厚生労働省が令和7年度雇用均等基本調査の結果を公表
※本記事は令和8年8月2日時点の内容です(令和7年8月2日作成、令和8年8月2日変更)。
厚生労働省はこのほど、令和7年度雇用均等基本調査の結果を公表した。
本調査は、男女の雇用均等問題に係る雇用管理の実態を把握し、雇用均等行政の成果測定や方向性の検討を行う上での基礎資料を得ることを目的として実施されており、今回は令和7年10月1日現在の状況について、令和7年10月1日から10月31日までの間に調査が実施されている。
まず企業調査(一定の要件を満たす常用労働者10人以上を雇用している民営企業が対象)については、課長相当職以上の女性管理職等を有する企業割合を役職別にみると、部長相当職ありの企業は14.7%、課長相当職ありの企業は23.0%であり、いずれも前年度調査と比べて上昇している。

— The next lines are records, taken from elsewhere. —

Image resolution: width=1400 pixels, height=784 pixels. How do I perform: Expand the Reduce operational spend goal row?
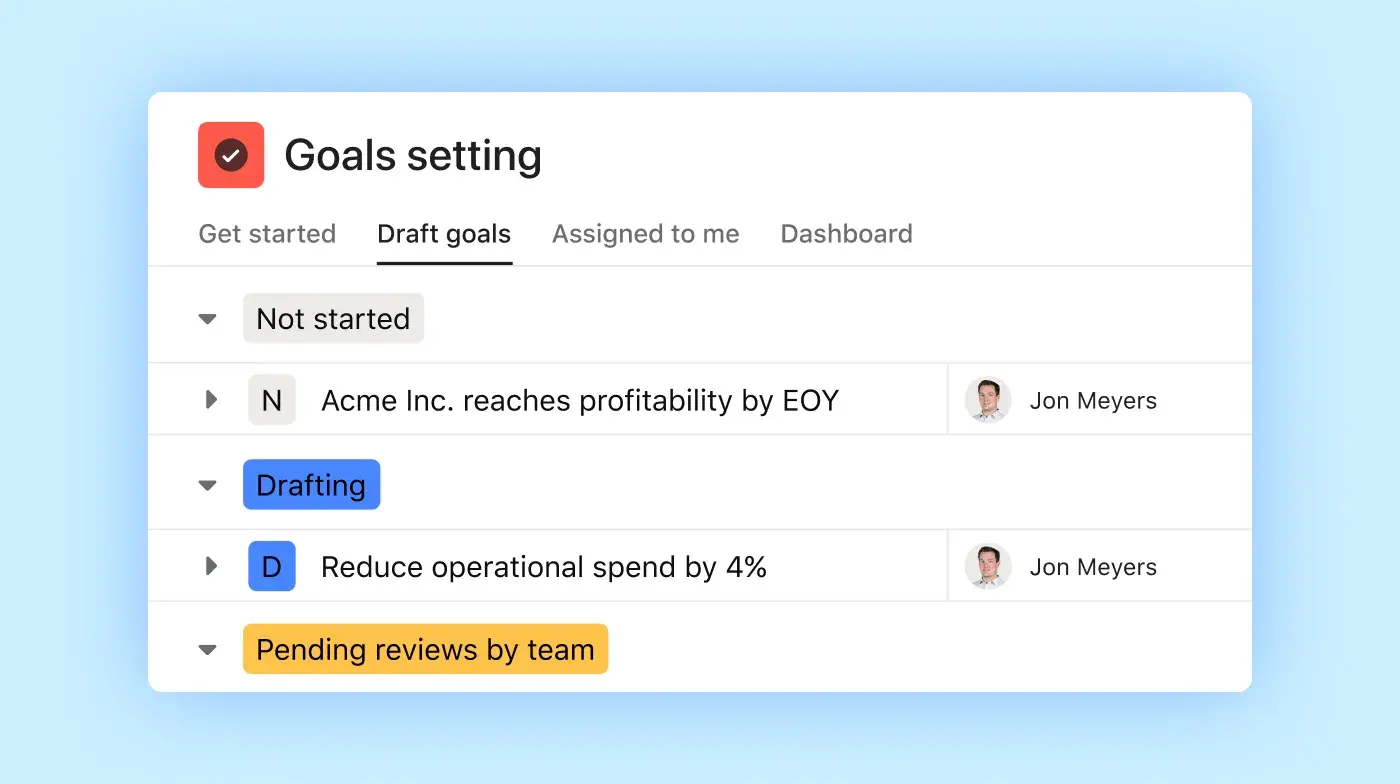tap(211, 566)
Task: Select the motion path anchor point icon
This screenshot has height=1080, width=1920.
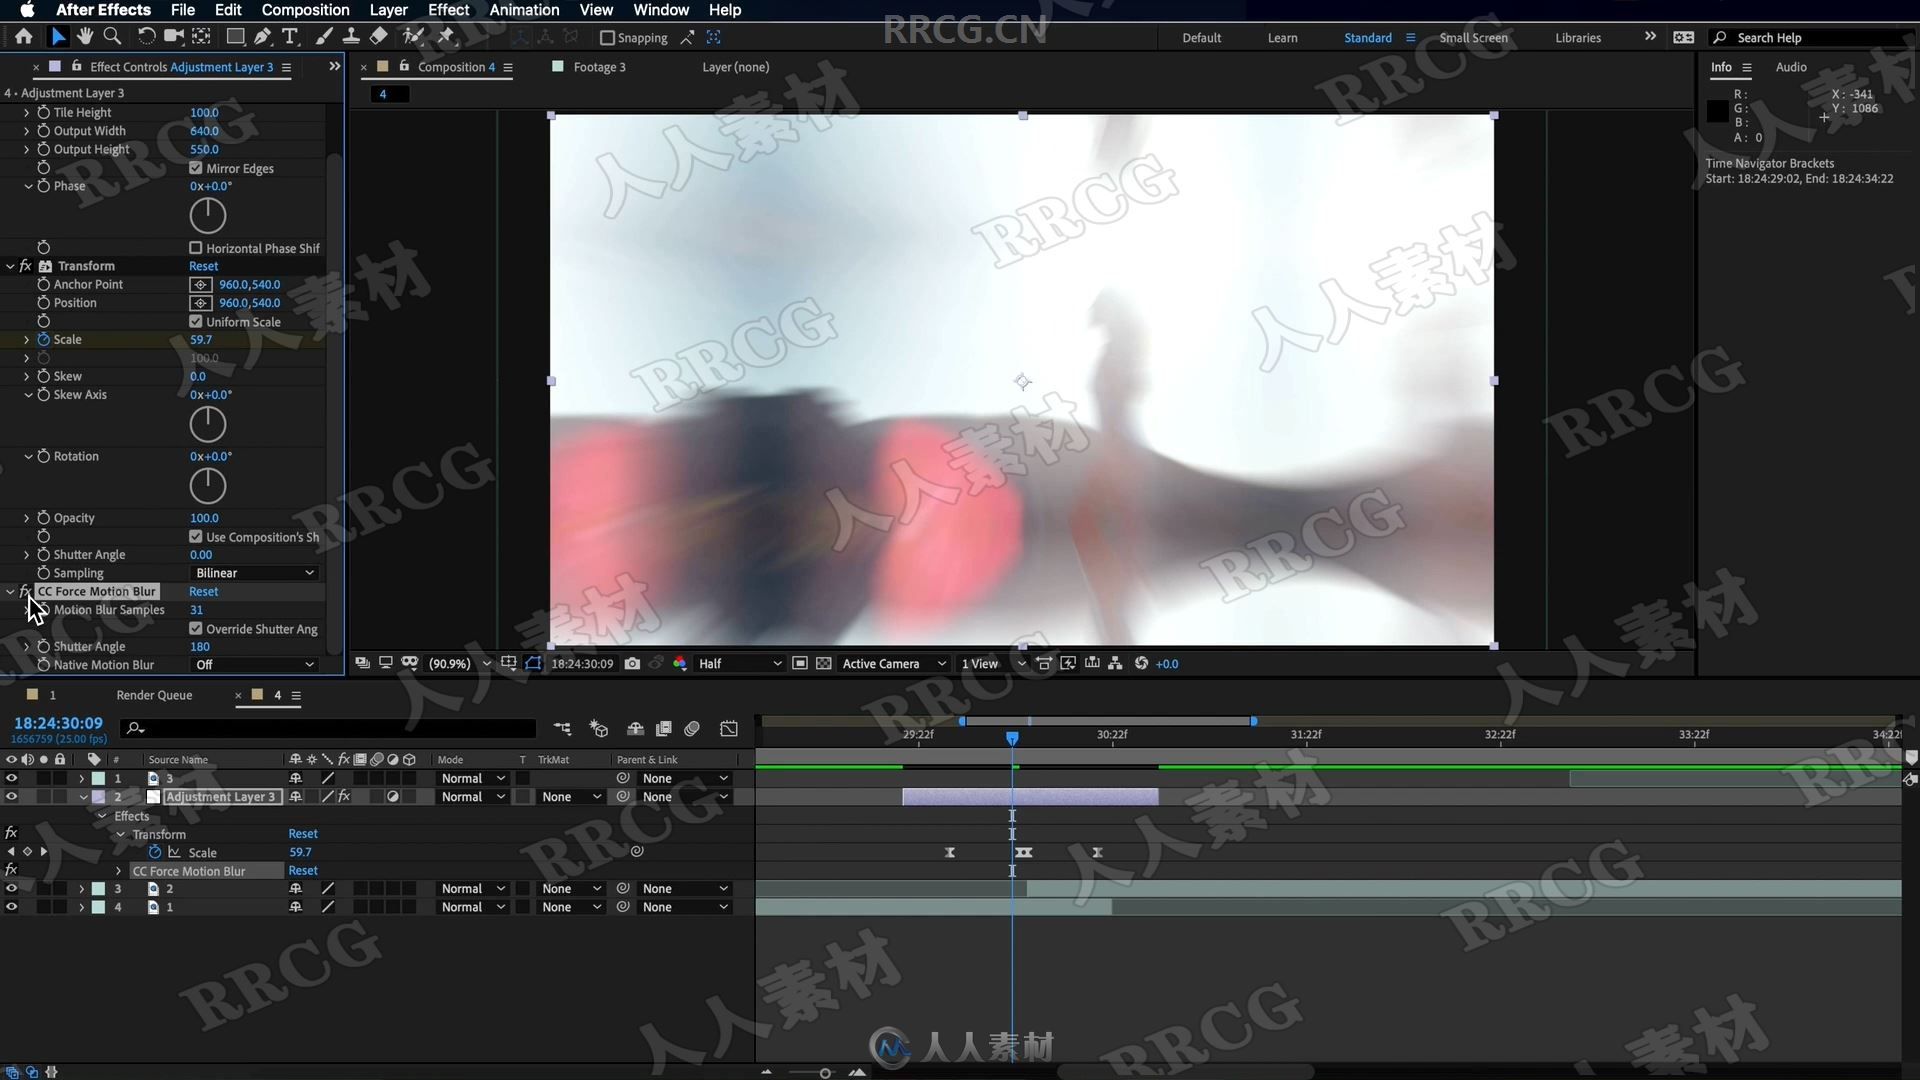Action: tap(199, 284)
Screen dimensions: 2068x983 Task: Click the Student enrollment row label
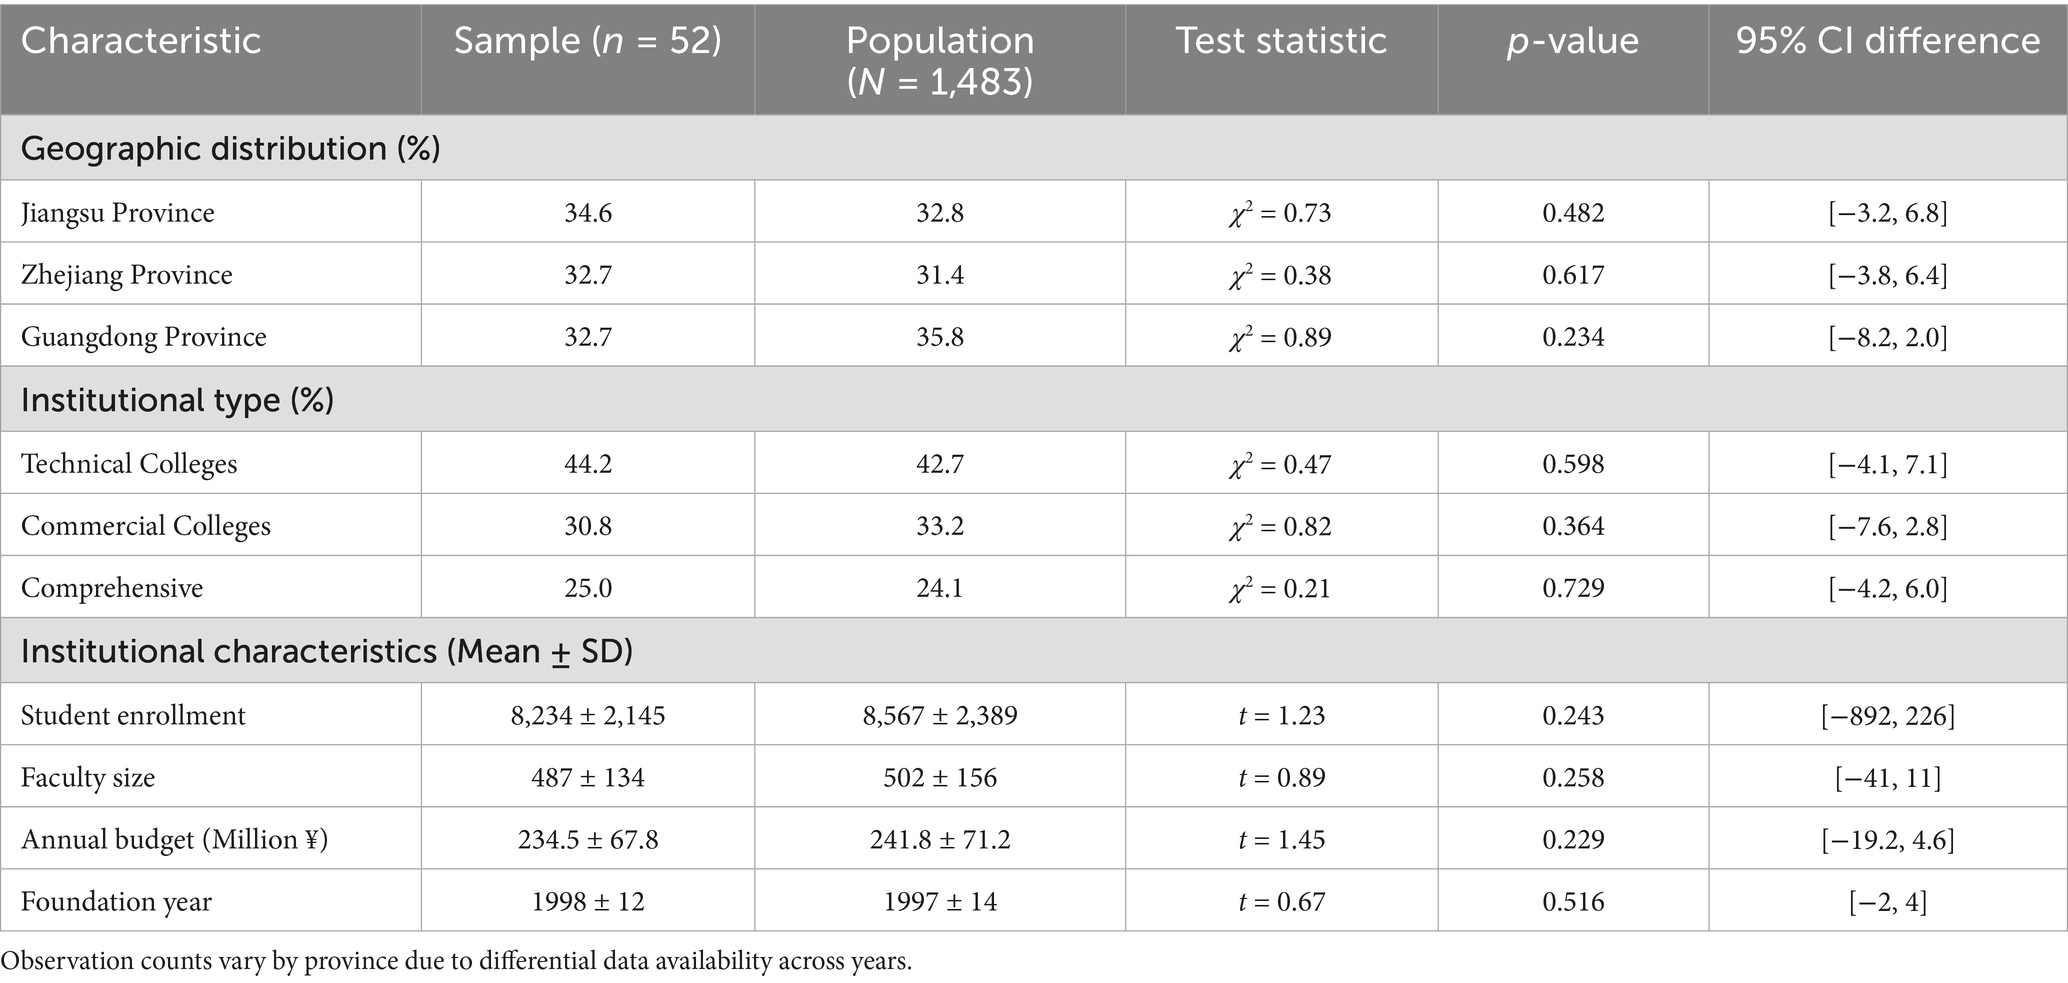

また、管理職等に占める女性の割合についても、部長相当職では9.2%、課長相当職では13.2%、係長相当職では20.9%となっている。次に、ハラスメントを防止するための対策の取り組みの有無については、セクシャルハラスメント、妊娠・出産・育児休業等に関するハラスメント、パワーハラスメントともに取り組んでいる企業割合が80%台後半を占めているが、それらの割合は前年度と比べて減少している。こうしたハラスメント案件については、残念ながら現在も数多く発生しているようなので、今後も政府並びに事業所等の更なる取り組みが求められる。
一方事業所調査(一定の要件を満たす常用労働者5人以上を雇用している民営事業所が対象)について、育児休業取得者の割合を男女別に見ると、女性が88.3%(令和6年度は86.6%) 男性が50.9%(同40.5%)となっており、特に男性の取得者割合が10%超増加し、50%を超えた点は注目に値するだろう。また、育児休業制度の規定がある事業所の割合は、事業所規模30人以上では96.4%、同5人以上では84.0%となっており、事業所規模にかかわらず直近数年に亘って上昇している一方、令和4年10月に施行された出生時育児休業制度(産後パパ育休制度)に関しては、事業所規模が500人以上ではほぼ99.8%であるのに対して、同5~29人では66.2%であった。特に中小企業の場合には、昨今の物価高や人手不足の影響により、これらの施策を円滑に導入・実施していくことは容易ではないと考えられ、この点に関しては今後も政府による更なる支援が必要と言える。
なお、詳細は厚生労働省のホームページ参照。